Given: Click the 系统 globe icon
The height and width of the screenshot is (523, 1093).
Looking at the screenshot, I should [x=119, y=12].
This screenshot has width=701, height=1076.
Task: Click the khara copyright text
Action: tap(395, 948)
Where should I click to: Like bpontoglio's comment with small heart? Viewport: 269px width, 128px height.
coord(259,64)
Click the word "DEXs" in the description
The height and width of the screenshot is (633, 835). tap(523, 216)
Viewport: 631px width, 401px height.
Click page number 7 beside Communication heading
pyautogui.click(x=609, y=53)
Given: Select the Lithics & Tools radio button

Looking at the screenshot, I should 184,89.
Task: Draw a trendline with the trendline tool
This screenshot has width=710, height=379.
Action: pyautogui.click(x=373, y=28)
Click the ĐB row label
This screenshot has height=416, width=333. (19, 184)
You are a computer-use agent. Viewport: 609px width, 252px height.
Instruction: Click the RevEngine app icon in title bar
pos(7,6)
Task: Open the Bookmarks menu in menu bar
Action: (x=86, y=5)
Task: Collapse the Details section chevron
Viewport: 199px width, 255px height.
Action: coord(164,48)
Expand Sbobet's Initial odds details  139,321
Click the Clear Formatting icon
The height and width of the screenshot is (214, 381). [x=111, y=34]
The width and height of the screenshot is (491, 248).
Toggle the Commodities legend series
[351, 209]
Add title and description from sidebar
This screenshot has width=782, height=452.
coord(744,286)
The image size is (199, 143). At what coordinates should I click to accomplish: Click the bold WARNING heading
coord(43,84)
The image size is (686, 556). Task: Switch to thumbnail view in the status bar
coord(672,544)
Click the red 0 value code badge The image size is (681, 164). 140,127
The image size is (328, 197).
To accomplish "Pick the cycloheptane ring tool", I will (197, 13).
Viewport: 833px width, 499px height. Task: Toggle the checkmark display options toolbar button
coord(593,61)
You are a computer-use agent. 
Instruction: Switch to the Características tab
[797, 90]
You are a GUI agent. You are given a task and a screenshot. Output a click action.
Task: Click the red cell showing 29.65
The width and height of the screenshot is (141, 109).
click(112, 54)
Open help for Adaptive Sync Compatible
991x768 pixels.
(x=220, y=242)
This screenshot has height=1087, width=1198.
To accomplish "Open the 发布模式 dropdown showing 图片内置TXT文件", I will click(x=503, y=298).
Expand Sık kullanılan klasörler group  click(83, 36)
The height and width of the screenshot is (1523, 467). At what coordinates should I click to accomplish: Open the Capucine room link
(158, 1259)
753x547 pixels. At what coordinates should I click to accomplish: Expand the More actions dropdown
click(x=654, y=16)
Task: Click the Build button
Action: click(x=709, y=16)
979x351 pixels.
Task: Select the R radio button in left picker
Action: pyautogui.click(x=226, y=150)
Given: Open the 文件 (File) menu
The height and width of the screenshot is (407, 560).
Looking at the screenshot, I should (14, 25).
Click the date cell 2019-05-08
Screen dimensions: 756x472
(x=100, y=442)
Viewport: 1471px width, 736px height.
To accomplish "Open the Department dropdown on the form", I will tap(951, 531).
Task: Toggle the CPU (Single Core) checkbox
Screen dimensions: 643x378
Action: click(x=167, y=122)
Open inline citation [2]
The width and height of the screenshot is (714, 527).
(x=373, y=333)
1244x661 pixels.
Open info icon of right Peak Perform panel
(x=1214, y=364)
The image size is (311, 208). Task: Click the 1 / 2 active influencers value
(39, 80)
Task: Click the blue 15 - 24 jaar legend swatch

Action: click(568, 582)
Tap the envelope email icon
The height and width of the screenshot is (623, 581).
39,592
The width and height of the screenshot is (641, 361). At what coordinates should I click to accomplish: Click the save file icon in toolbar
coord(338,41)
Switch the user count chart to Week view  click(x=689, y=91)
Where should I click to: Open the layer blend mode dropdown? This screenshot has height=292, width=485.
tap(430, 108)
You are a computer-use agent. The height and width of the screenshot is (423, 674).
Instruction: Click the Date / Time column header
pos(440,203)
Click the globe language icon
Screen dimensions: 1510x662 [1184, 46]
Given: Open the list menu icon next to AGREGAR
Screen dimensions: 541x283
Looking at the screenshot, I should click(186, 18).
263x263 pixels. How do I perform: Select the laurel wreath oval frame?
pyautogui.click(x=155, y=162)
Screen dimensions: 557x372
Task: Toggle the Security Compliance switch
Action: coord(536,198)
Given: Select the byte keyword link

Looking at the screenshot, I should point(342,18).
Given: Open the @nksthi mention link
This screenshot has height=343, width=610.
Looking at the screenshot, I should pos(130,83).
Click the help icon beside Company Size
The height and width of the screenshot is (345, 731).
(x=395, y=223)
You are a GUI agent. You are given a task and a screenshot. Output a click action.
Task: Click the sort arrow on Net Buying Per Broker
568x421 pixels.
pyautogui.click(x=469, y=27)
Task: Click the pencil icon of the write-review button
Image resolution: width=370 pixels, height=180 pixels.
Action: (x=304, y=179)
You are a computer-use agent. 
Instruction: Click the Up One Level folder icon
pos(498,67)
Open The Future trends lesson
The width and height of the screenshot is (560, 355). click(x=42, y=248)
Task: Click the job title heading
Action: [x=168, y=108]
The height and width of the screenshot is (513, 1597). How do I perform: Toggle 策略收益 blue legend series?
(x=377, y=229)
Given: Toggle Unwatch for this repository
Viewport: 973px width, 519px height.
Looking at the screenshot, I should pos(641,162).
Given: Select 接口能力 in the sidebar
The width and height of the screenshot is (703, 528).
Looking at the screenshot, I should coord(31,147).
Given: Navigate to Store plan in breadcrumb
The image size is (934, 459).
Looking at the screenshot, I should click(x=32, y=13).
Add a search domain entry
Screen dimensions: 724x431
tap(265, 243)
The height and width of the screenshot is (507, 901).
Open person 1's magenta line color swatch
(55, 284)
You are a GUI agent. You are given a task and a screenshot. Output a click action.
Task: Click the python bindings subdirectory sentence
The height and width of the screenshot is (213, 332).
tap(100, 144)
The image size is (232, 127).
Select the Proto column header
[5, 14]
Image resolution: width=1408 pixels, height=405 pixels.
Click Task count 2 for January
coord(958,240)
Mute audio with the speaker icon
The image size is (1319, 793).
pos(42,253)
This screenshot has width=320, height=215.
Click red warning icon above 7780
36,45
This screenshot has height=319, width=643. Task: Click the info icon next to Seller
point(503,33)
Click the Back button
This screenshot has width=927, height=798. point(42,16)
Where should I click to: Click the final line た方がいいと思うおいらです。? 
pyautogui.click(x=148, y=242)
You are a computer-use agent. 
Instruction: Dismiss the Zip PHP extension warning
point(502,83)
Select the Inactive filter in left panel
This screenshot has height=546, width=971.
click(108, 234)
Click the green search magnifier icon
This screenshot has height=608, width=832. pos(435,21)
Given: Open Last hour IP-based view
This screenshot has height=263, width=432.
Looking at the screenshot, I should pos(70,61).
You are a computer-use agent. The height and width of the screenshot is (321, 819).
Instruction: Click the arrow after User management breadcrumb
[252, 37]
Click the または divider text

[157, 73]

####################

» **What you have to do**:
Which lines of the records above hold the word "showing"? Copy each of them.

» **Completed task**:
Task: Click the red cell showing 29.65
To accomplish "Open the 发布模式 dropdown showing 图片内置TXT文件", I will click(x=503, y=298).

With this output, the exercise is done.